*Task prompt*: Could you return the whole listing, character for character?

== Segment start ==

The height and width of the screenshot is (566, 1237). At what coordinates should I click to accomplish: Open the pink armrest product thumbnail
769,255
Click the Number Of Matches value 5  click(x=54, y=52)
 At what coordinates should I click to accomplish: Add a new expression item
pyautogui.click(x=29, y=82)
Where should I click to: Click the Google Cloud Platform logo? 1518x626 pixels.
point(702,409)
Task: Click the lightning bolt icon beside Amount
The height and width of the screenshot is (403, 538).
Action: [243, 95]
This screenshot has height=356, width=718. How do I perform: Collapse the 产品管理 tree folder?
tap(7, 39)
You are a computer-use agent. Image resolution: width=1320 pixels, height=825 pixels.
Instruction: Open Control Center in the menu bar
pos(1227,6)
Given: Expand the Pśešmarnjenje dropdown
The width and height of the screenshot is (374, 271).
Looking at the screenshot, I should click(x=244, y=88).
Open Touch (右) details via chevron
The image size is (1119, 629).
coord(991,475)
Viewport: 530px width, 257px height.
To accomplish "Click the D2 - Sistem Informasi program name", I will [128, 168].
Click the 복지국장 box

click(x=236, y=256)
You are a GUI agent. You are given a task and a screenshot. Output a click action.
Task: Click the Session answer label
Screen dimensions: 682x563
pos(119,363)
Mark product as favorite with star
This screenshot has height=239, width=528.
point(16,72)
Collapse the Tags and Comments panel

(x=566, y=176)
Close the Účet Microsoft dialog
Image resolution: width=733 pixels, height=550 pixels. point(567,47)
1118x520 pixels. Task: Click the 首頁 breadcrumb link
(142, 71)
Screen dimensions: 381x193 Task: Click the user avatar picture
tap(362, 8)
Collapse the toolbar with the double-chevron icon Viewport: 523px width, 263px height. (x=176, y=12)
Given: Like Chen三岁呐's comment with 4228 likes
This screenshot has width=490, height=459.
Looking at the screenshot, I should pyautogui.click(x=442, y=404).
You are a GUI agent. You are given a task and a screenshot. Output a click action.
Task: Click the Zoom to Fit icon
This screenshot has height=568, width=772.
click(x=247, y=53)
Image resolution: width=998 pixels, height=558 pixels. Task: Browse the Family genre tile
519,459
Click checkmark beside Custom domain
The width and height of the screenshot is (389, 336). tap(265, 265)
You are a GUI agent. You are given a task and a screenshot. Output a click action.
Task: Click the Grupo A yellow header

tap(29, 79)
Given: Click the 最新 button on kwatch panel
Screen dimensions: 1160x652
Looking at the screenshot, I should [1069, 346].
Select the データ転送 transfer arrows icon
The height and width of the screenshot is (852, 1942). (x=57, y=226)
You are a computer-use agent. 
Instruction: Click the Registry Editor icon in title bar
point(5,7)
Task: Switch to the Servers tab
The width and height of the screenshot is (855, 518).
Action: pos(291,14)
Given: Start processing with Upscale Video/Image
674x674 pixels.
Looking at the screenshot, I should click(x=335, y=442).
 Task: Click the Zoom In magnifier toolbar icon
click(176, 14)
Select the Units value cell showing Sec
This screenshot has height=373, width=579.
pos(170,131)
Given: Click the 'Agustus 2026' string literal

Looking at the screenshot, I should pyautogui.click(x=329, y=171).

== Segment end ==

*Your response*:
The height and width of the screenshot is (566, 1237). At what coordinates should I click to accomplish: Open the pink armrest product thumbnail
769,255
Click the Number Of Matches value 5  click(x=54, y=52)
 At what coordinates should I click to accomplish: Add a new expression item
pyautogui.click(x=29, y=82)
Where should I click to: Click the Google Cloud Platform logo? 1518x626 pixels.
point(702,409)
Task: Click the lightning bolt icon beside Amount
The height and width of the screenshot is (403, 538).
Action: [243, 95]
This screenshot has height=356, width=718. How do I perform: Collapse the 产品管理 tree folder?
tap(7, 39)
You are a computer-use agent. Image resolution: width=1320 pixels, height=825 pixels.
Instruction: Open Control Center in the menu bar
pos(1227,6)
Given: Expand the Pśešmarnjenje dropdown
The width and height of the screenshot is (374, 271).
Looking at the screenshot, I should click(x=244, y=88).
Open Touch (右) details via chevron
The image size is (1119, 629).
coord(991,475)
Viewport: 530px width, 257px height.
To accomplish "Click the D2 - Sistem Informasi program name", I will [128, 168].
Click the 복지국장 box

click(x=236, y=256)
You are a GUI agent. You are given a task and a screenshot. Output a click action.
Task: Click the Session answer label
Screen dimensions: 682x563
pos(119,363)
Mark product as favorite with star
This screenshot has height=239, width=528.
point(16,72)
Collapse the Tags and Comments panel

(x=566, y=176)
Close the Účet Microsoft dialog
Image resolution: width=733 pixels, height=550 pixels. point(567,47)
1118x520 pixels. Task: Click the 首頁 breadcrumb link
(142, 71)
Screen dimensions: 381x193 Task: Click the user avatar picture
tap(362, 8)
Collapse the toolbar with the double-chevron icon Viewport: 523px width, 263px height. (x=176, y=12)
Given: Like Chen三岁呐's comment with 4228 likes
This screenshot has width=490, height=459.
Looking at the screenshot, I should pyautogui.click(x=442, y=404).
You are a GUI agent. You are given a task and a screenshot. Output a click action.
Task: Click the Zoom to Fit icon
This screenshot has height=568, width=772.
click(x=247, y=53)
Image resolution: width=998 pixels, height=558 pixels. Task: Browse the Family genre tile
519,459
Click checkmark beside Custom domain
The width and height of the screenshot is (389, 336). tap(265, 265)
You are a GUI agent. You are given a task and a screenshot. Output a click action.
Task: Click the Grupo A yellow header

tap(29, 79)
Given: Click the 最新 button on kwatch panel
Screen dimensions: 1160x652
Looking at the screenshot, I should [1069, 346].
Select the データ転送 transfer arrows icon
The height and width of the screenshot is (852, 1942). (x=57, y=226)
You are a computer-use agent. 
Instruction: Click the Registry Editor icon in title bar
point(5,7)
Task: Switch to the Servers tab
The width and height of the screenshot is (855, 518).
Action: pos(291,14)
Given: Start processing with Upscale Video/Image
674x674 pixels.
Looking at the screenshot, I should click(x=335, y=442).
 Task: Click the Zoom In magnifier toolbar icon
click(176, 14)
Select the Units value cell showing Sec
This screenshot has height=373, width=579.
pos(170,131)
Given: Click the 'Agustus 2026' string literal

Looking at the screenshot, I should pyautogui.click(x=329, y=171).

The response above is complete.